Powieść-film, którą wykoncypował Boris Akunin, gdzie tekst przeplata się z czarno-białymi ilustracjami i fotografiami z epoki, zachwyca kunsztem literackim i fantastycznie dopracowanymi szczegółami fabuły. Dialogi okraszone są niesamowicie trafnym humorem, opisy lokacji oraz przerywniki „kinowe” wzbogacają całość i wywołują uczucie… „dlaczego już się skończyło”. Oto próbka: „Połyskująca stalą pięść Mefistofelesa z ogromną siłą przelatywała koło twarzy chorążego, a on jedynie uchylał się, nurkował, odskakiwał, przy każdej nadarzającej się okazji racząc przeciwnika ciosami.
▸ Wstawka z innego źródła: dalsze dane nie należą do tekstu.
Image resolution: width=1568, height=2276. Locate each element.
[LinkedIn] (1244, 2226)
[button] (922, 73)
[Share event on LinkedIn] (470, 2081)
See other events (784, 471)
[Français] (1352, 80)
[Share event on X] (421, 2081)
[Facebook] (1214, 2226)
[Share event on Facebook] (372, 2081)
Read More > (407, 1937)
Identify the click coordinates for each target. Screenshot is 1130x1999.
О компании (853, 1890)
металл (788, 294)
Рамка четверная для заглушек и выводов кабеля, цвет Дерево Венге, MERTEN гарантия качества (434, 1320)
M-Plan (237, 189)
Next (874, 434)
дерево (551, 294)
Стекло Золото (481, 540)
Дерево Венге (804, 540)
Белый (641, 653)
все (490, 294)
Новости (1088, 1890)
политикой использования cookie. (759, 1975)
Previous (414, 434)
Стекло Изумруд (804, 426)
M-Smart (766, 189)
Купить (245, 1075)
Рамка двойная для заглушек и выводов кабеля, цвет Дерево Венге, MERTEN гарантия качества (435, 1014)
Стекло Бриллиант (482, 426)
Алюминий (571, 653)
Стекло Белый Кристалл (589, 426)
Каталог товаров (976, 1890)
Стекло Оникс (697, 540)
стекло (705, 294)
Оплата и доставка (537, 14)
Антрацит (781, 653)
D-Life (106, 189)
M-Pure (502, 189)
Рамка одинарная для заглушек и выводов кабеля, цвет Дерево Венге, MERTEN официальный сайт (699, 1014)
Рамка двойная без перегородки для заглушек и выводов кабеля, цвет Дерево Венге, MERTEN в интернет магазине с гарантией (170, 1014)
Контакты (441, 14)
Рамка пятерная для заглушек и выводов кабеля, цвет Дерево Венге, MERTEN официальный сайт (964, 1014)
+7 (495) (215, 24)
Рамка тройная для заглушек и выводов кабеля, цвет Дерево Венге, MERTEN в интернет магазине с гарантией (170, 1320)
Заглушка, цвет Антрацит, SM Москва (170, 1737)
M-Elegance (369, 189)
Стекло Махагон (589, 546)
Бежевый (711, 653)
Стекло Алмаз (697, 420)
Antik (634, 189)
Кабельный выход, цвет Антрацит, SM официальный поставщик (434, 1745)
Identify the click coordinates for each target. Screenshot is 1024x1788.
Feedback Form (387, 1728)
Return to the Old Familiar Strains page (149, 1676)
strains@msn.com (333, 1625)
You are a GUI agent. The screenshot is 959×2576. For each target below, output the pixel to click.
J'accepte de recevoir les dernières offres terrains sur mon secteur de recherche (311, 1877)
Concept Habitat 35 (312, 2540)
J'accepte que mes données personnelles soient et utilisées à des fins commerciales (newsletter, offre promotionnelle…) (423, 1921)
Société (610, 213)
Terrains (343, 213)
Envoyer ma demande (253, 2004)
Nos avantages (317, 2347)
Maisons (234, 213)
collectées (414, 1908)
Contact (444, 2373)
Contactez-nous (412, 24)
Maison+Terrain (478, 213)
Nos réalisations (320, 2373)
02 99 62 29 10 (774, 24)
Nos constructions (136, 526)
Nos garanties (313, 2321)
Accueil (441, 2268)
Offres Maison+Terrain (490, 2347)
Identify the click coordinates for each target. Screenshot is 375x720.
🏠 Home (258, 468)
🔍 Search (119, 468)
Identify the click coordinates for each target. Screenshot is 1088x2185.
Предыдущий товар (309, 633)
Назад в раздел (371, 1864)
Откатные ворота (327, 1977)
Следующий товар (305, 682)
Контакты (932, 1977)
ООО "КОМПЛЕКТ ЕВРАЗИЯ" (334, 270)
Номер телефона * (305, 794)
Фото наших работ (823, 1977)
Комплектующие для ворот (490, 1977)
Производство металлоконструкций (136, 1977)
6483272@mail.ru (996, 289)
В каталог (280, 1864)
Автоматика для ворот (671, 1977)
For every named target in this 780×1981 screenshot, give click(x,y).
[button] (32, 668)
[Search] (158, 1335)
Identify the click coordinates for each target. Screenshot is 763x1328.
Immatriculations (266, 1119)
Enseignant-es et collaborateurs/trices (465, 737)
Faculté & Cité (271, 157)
Wszystkie były dokładne – czubkiem buta w pachwinę, obcasem w rzepkę kolanową. Mefistofeles jedynie postękiwał i z jeszcze większą mocą parł naprzód niczym wprowadzony dopiero co do działań wojennych opancerzony pojazd nazywany „czołgiem”, który był absolutnie nie do pokonania przez piechotę. […] – Rozwal mu łeb! To ten wczorajszy tajniak! Dla niepoznaki ubrał się dzisiaj na niebiesko! […] Wystarczyło, że Romanow na ułamek sekundy odwrócił wzrok i spojrzał na monsieur Kaina – i nieomal nie trafił pod kastet, od spotkania z którym głowa pękłaby mu jak gliniany garnek. Górna część ciała odsunęła się zbyt szybko, nogi za nią nie nadążyły – chorąży zamachał rękami, ale nie był w stanie utrzymać równowagi. Przewrócił się. […] Przez ten paskudny błąd i przynoszący mu wstyd upadek (dobrze chociaż, że Alina ma zamknięte oczy!), Romanow po pierwsze się zdenerwował, a po drugie uznał, że pora już kończyć te chłopięce zabawy. Co to za idiotyzm organizować corridę z wściekłym bykiem, kiedy człowiek ma w kieszeni rewolwer. […] – Łapy do góry, sukinsyny!”.

Techniczna jakość książki jest więcej niż zadowalająca. Okładka ze skrzydełkami (jest foto i krótki biogram autora!), czytelna czcionka i dobry papier – znakomity skład i wykończenie. A przy tym przystępna cena. Kończę, bo na horyzoncie mam już tom trzeci. A co w nim? Zajrzyjcie najpierw do „dwójki”!